Provides a superset of the functionality provided by the private clause. Variables that appear in a lastprivate list are subject to private clause semantics. In addition, when the parallel region is exited, each variable has the value that results from the sequentially last iteration of the loop up exiting the parallel loop.

num_threads (n)

Parallelizes the loop across n threads, where n is an integer.

private ( var [ :expr ] ...)

Specifies a list of scalar and array variables (var) to privatize. An array or pointer variable can take an optional argument (expr) which is an int32 or int64 expression denoting the number of array elements to privatize.

Like the private clause, both the firstprivate, and the lastprivate clauses specify a list of scalar and array variables (var) to privatize. An array or pointer variable can take an optional argument (expr) which is an int32 or int64 expression denoting the number of array elements to privatize.

The same var is not allowed to appear in both the private and the lastprivate clauses for the same loop.

The same var is not allowed to appear in both the private and the firstprivate clauses for the same loop.

When expr is absent, the rules on var are the same as with OpenMP. The rules to be observed are as follows:

  • var must not be part of another variable (as an array or structure element)

  • var must not have a const-qualified type unless it is of class type with a mutable member

  • var must not have an incomplete type or a reference type

  • if var is of class type (or array thereof), then it requires an accessible, unambiguous default constructor for the class type. Furthermore, if this var is in a lastprivate clause, then it also requires an accessible, unambiguous copy assignment operator for the class type.

When expr is present, the same rules apply, but var must be an array or a pointer variable.

  • If var is an array, then only its first expr elements are privatized. Without expr, the entire array is privatized.

  • If var is a pointer, then the first expr elements are privatized (element size given by the pointer’s target type). Without expr, only the pointer variable itself is privatized.

  • Program behavior is undefined if expr evaluates to a non-positive value, or if it exceeds the array size.

Description

The parallel pragma instructs the compiler to ignore potential dependencies that it assumes could exist and which would prevent correct parallelization in the immediately following loop.
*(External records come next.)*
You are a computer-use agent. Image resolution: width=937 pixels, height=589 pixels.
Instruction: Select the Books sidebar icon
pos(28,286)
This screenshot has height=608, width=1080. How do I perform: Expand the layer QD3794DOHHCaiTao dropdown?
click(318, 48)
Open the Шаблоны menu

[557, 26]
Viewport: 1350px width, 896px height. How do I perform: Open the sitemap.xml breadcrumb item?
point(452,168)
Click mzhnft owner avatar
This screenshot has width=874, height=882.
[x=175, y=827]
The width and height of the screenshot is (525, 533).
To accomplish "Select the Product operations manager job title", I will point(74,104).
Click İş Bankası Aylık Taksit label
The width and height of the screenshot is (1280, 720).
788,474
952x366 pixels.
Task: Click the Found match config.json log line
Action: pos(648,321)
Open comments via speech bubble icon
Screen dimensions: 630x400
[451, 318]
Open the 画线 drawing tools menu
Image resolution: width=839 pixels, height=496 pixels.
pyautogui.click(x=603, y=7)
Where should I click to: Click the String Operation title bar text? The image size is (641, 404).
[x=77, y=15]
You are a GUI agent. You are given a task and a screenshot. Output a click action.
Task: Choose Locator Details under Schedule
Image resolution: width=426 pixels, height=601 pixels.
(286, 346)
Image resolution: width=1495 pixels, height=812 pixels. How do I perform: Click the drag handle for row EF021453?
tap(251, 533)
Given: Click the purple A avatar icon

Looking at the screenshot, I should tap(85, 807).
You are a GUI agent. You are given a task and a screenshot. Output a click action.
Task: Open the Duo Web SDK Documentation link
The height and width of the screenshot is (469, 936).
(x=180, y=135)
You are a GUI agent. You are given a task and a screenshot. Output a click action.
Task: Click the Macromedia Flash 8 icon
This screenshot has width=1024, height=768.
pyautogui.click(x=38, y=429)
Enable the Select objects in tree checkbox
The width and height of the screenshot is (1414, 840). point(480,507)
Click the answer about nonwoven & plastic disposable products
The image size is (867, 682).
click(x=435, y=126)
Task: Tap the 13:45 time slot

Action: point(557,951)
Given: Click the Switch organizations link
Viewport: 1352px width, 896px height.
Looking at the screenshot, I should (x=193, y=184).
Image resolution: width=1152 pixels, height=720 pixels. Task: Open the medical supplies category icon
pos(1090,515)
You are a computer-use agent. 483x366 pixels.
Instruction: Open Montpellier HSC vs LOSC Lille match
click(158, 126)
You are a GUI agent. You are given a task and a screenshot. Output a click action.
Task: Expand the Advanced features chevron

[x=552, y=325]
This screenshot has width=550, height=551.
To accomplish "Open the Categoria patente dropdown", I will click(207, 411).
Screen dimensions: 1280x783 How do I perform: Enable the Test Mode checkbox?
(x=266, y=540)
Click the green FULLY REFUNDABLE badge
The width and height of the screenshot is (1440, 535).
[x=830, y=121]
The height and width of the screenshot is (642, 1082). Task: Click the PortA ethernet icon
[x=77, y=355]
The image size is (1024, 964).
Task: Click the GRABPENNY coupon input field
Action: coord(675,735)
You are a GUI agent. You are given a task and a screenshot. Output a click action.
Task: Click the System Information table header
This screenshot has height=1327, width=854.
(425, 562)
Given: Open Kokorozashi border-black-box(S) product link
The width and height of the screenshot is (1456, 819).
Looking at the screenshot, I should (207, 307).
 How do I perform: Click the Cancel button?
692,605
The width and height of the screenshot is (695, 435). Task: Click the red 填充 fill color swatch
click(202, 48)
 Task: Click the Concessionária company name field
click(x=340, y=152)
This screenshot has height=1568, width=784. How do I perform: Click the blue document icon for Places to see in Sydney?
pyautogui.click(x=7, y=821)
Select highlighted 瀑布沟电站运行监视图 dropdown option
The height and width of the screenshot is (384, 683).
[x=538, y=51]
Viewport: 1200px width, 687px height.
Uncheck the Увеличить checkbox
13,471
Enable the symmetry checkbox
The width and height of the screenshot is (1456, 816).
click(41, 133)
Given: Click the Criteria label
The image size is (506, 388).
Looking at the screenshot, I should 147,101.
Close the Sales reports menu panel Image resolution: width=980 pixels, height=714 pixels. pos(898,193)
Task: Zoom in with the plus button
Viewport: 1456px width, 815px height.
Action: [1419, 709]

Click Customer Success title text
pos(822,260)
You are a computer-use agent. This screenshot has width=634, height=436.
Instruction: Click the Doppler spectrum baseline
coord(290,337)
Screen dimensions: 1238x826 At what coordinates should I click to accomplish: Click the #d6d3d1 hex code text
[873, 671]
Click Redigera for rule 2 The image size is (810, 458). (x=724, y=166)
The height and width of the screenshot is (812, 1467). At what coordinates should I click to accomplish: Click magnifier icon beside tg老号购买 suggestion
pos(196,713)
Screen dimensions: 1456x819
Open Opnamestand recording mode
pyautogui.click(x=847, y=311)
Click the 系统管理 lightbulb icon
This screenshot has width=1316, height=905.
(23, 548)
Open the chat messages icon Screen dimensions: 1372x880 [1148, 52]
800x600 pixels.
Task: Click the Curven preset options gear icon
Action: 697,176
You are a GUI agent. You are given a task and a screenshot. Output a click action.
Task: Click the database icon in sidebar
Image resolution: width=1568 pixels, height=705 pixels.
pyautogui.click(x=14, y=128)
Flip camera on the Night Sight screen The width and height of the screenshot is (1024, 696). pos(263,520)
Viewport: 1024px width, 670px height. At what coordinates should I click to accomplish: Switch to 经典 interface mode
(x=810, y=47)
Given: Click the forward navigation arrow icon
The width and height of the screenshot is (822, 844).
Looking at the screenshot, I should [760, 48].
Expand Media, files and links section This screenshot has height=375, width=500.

However, if dependencies are proven, they are not ignored.

The noparallel pragma prevents autoparallelization of the immediately following loop.

These pragmas take effect only if autoparallelization is enabled by the [Q]parallel compiler option. Using this option enables parallelization for both Intel® microprocessors and non-Intel microprocessors. The resulting executable may get additional performance gain on Intel® microprocessors than on non-Intel microprocessors. The parallelization can also be affected by certain options, such as the arch, m, or [Q]x compiler options.

CAUTION:

Use this pragma with care. If a loop has cross-iteration dependencies, annotating it with this pragma can lead to incorrect program behavior.

Only use the parallel pragma if it is known that parallelizing the annotated loop will improve its performance.

Examples

This example shows how to use the parallel pragma:

void example(double *A, double *B, double *C, double *D) {
  int i;
  #pragma parallel
  for (i=0; i<10000; i++) {
    A[i] += B[i] + C[i];
    C[i] += A[i] + D[i];
  } 
}